Une délégation inuite "implore" le gouvernement français d'extrader un prêtre accusé d'agressions sexuelles

"Nous avons besoin de votre aide": une délégation d'Inuits canadiens a "imploré le gouvernement français" d'extrader un prêtre français accusé d'agressions sexuelles sur des jeunes Inuits dans les années 1960 au Canada, lundi lors d'une conférence de presse.

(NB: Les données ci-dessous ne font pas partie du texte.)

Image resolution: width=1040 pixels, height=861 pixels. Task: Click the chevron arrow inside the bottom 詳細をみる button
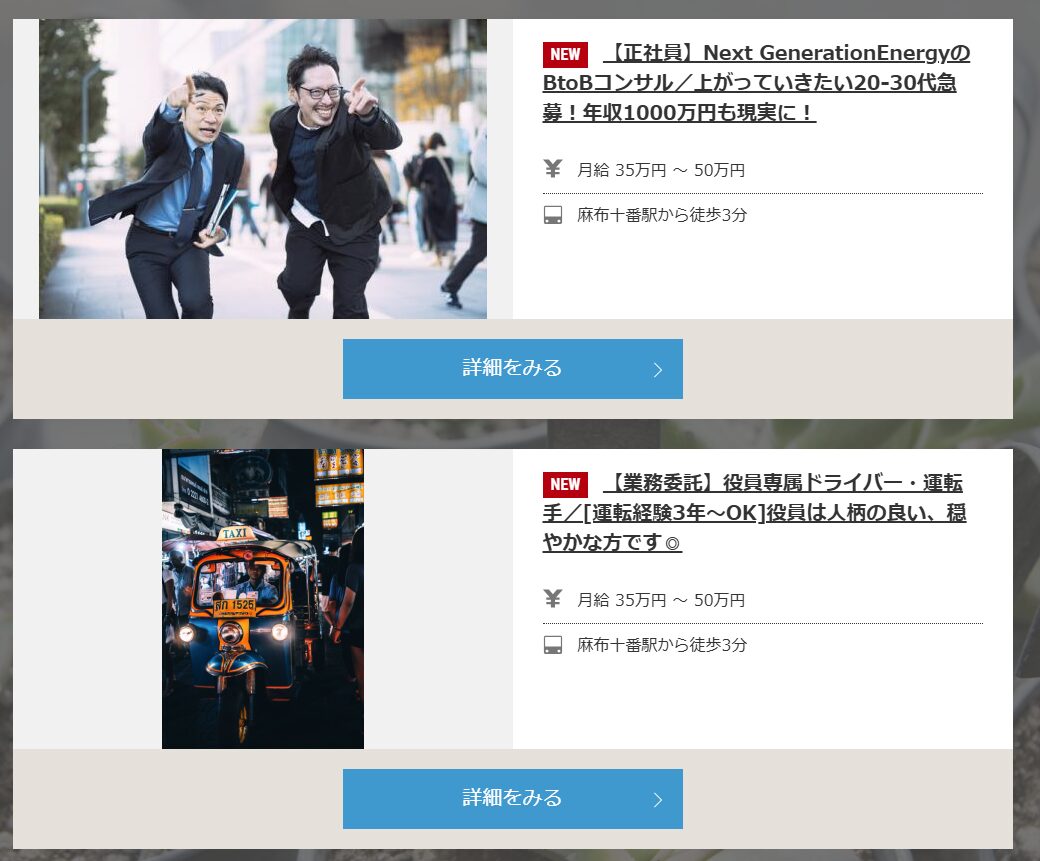click(x=656, y=799)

"J'implore le gouvernement français d'extrader M. (Joannes) Rivoire maintenant, pour qu'il soit traduit en justice au Canada", a déclaré, des sanglots dans la voix, Tanya Tungilik, membre de la délégation et fille d'une victime présumée de ce prêtre, lors d'une conférence de presse à Issy-les Moulineaux (Hauts-de-Seine).

Accusé d'agressions sexuelles sur des Inuits lorsqu'il était en mission dans le Grand Nord canadien - accusations qu'il conteste - le prêtre nonagénaire résidant à Lyon mais qui a aussi la nationalité canadienne, est visé par une demande d'extradition déposée début août par Ottawa.

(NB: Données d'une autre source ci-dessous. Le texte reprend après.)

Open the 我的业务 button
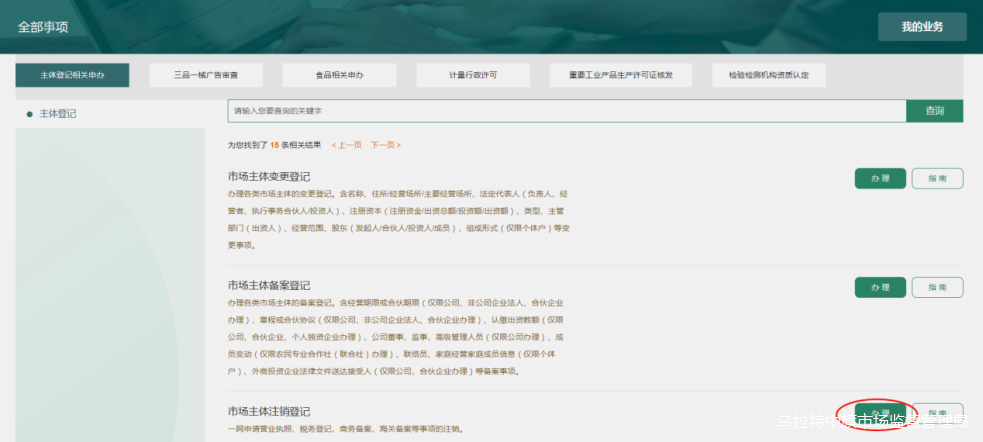The width and height of the screenshot is (983, 442). point(921,27)
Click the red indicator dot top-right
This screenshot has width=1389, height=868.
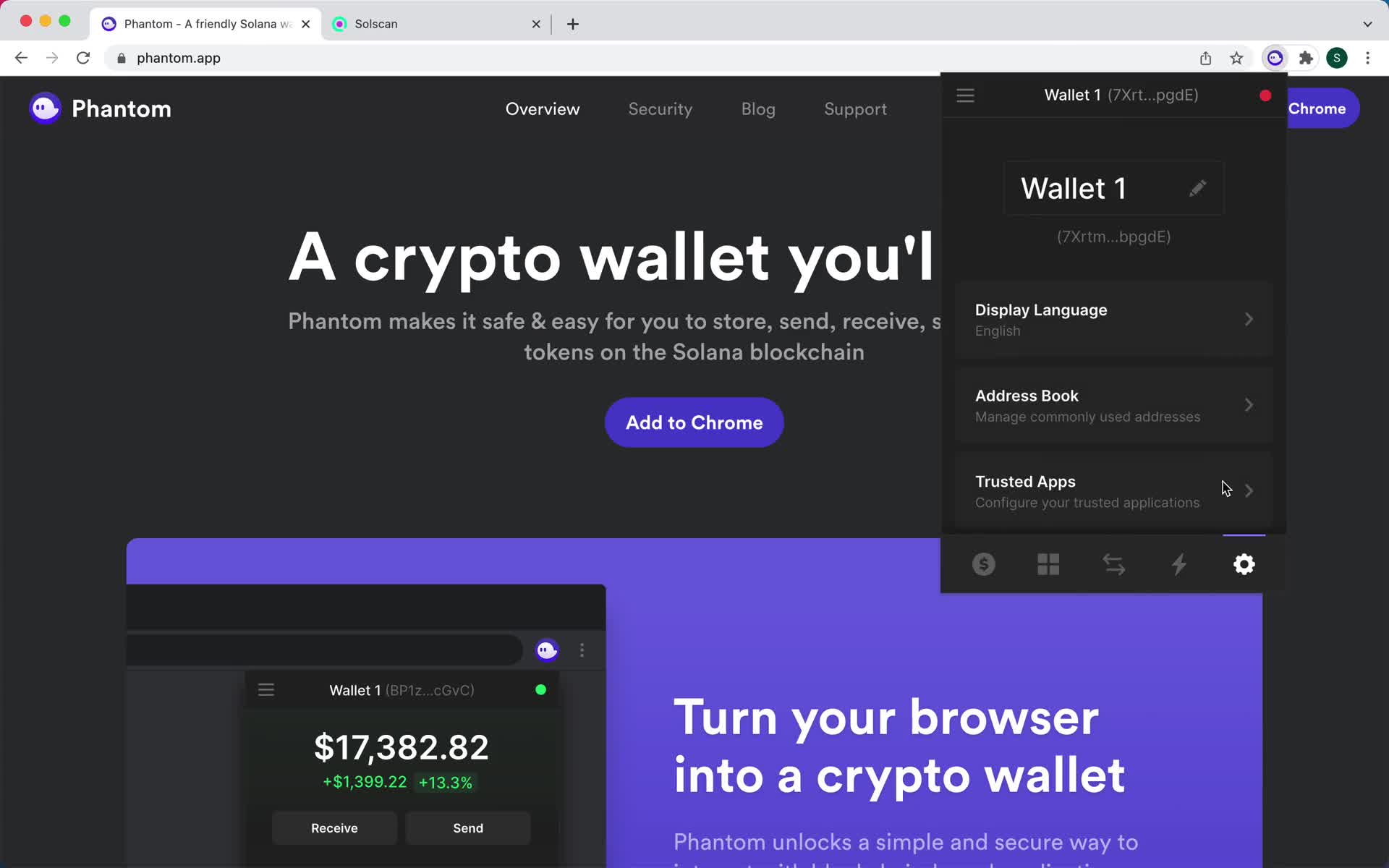click(x=1265, y=94)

"La France doit prendre des mesures rapides pour honorer la demande du Canada d'extrader M. Rivoire", a ajouté Aluki Kotierk, présidente de l'organisation Nunavut Tunngavik qui représente les Inuits.

La délégation, composée de cinq membres, dont une victime présumée et de deux enfants d'une victime présumée, est en déplacement pour quatre jours en France, à Paris puis à Lyon.

"Nous avons besoin de votre aide", a ajouté Mme Kotierk.

La délégation a rendez-vous mardi avec une conseillère du ministère de la Justice, a-t-elle indiqué, une information confirmée à l'AFP par le cabinet du ministre Eric Dupond-Moretti.

A ce stade, "nous n'avons pas reçu de signaux positifs" de la part du ministère "mais nous pensons que nos arguments sont solides", a affirmé Mme Kotierk.

Jusqu'ici le prêtre, qui a quitté le Canada en 1993 après 33 ans de terrain, n'a jamais été inquiété. Après un premier mandat d'arrêt entre 1998 et 2017 pour agressions sexuelles contre trois mineurs, il fait l'objet d'un second mandat d'arrêt au Canada depuis février, après le dépôt d'une nouvelle plainte en septembre 2021 pour une agression sexuelle survenue il y a environ 47 ans.

A la question de savoir si M. Rivoire pourrait être jugé en France, l'avocate Nadia Debbache, qui conseille la délégation, a répondu: "Les victimes peuvent déposer plainte, peuvent être entendues, mais il n'y aura pas de poursuite possible en raison des délais de prescription", c'est pourquoi il est "extrêmement important que la demande d'extradition aboutisse".

A Lyon, la délégation doit notamment rencontrer le responsable de la congrégation des Oblats de Marie-Immaculée (OMI, dont le siège est à Lyon) dont fait partie Joannes Rivoire.

Ce dernier "pourrait accepter" de rencontrer la délégation, a annoncé vendredi sa congrégation. Mais lundi, Mme Kotierk a souligné qu'une demande de rendez-vous était pour le moment sans réponse de sa part.

Les Inuits rencontreront par ailleurs, mardi, les responsables de la Conférence des religieux et religieuses de France (qui représente 450 instituts ou congrégations) et de la Commission reconnaissance et réparation (CRR), destinée à répondre, via une médiation, aux demandes de réparation de victimes de religieux.

"J'ai besoin de clore ce chapitre. Nous en avons tous besoin", a souligné, avec beaucoup d'émotion, Steve Mapsalak, victime présumée, qui a porté plainte contre le prêtre en 1990.

Joannes Rivoire, qui a la double nationalité, représente un cas complexe pour la France, qui a pour politique de ne pas extrader ses citoyens, avait précisé en août à l'AFP une source proche du dossier.